■ ACTIVITY:
Set down each line of the data below exactly.

■ DATA LISTING:
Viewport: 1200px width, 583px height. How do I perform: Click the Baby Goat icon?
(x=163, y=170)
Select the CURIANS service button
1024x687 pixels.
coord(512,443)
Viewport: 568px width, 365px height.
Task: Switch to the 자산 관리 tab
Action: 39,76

■ SOLUTION FOR THIS EXERCISE:
Viewport: 1200px width, 583px height. How do I perform: Click the Baby Goat icon?
(x=163, y=170)
Select the CURIANS service button
1024x687 pixels.
coord(512,443)
Viewport: 568px width, 365px height.
Task: Switch to the 자산 관리 tab
Action: 39,76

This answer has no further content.